CONSIGNE A: Transformez en liste numérotée le passage du listing allant de la ligne qui contient « Hilfe (402, 332) » jusqu'à la fin du listing, ces deux bornes comprises. Omettez les lignes vides.

:: EXTRAIT CHOISI ::

Même installé à Paris, à des miles du Bronx où il passa son enfance,
Jerome Charyn se souvient de l'année 1949 de ses onze ans. C'est cette année-là que sortit sur les écrans le Samson et Dalila de Cecil B. DeMille. Ce film, il l'a vu en douce au cinéma Louxor si souvent qu'il peut le décortiquer, vous expliquer que Dalila, jouée par Hedy Lamarr, n'est pas une vraie salope, qu'à la fin elle tombe amoureuse «du géant qu'elle a abusé»; Charyn se laisse même à imaginer que Samson aurait pu être son oncle miraculeux ou son aîné aux cheveux longs «se battant contre les Philistins de Manhattan (ou de l'Ohio) qui se trouvaient détester notre petit comté. Après tout c'était un géant juif"».

:::

CONSIGNE B: Relevez dans l'extrait choisi tous les noms de lieux géographiques (ville, quartier, État), sans compter le nom du cinéma.

:: DONNÉES EXTRAITES ::

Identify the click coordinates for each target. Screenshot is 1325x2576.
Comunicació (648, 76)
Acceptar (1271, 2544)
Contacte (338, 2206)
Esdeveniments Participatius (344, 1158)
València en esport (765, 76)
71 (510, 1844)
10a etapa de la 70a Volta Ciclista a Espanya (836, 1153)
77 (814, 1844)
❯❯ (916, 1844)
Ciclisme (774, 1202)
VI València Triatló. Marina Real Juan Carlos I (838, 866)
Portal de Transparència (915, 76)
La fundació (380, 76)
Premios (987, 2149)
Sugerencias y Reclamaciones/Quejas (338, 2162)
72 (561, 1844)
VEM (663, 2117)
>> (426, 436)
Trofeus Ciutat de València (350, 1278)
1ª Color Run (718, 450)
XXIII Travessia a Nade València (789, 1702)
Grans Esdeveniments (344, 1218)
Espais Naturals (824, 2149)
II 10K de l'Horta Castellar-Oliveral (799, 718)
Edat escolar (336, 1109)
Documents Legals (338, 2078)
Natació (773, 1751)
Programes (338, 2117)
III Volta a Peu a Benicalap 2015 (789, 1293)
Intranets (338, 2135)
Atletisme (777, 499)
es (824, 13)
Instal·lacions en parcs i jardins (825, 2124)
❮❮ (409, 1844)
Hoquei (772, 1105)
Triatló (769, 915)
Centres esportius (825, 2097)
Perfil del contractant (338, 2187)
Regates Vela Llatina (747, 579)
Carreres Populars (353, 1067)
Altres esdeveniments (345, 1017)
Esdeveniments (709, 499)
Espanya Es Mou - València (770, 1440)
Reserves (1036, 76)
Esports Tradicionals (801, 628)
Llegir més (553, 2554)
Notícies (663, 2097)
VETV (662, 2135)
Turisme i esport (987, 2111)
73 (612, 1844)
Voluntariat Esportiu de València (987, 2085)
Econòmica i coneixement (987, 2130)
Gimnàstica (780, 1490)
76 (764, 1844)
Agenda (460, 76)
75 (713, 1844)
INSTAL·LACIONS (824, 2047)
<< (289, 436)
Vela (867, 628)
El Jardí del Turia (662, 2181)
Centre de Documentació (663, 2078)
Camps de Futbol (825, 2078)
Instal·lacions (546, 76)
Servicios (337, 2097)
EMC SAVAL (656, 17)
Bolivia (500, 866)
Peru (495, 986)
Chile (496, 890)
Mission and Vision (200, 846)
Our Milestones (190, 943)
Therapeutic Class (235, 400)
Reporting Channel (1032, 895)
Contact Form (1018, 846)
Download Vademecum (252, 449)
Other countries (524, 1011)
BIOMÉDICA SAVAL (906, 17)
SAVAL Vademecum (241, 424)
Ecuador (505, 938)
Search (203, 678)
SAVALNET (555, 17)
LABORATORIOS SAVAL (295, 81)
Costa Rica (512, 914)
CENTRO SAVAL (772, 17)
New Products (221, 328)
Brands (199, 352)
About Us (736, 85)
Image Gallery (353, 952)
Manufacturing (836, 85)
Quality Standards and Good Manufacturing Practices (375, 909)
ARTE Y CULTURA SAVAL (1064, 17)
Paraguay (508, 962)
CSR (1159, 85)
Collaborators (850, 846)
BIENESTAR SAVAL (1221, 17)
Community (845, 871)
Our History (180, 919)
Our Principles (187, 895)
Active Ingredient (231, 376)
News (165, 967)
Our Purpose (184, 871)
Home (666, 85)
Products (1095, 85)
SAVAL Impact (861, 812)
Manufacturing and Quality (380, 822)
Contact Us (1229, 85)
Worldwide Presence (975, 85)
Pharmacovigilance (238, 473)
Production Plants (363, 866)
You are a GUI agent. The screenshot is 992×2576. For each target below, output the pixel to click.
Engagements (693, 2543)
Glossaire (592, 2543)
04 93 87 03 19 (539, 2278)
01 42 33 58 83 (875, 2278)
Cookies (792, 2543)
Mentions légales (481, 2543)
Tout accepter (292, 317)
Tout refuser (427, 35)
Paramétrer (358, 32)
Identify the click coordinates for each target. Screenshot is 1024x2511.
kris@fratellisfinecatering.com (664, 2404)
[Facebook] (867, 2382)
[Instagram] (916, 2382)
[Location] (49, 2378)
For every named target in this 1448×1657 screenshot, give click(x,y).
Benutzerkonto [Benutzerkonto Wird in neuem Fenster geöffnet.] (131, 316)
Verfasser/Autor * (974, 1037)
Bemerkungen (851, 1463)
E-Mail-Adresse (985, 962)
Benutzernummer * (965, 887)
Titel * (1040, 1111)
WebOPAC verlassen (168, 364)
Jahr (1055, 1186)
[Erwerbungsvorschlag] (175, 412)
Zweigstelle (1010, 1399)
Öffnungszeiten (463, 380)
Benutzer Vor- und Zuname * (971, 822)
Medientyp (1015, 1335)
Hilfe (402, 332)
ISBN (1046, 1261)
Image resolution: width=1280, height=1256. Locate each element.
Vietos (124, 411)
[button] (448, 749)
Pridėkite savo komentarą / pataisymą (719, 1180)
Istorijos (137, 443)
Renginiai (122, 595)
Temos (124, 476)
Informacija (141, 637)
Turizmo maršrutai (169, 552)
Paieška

:::

RÉPONSE A:
1. Hilfe (402, 332)
2. ISBN (1046, 1261)
3. Image resolution: width=1280, height=1256. Locate each element.
4. Vietos (124, 411)
5. [button] (448, 749)
6. Pridėkite savo komentarą / pataisymą (719, 1180)
7. Istorijos (137, 443)
8. Renginiai (122, 595)
9. Temos (124, 476)
10. Informacija (141, 637)
11. Turizmo maršrutai (169, 552)
12. Paieška

RÉPONSE B: Paris, le Bronx, Manhattan, l'Ohio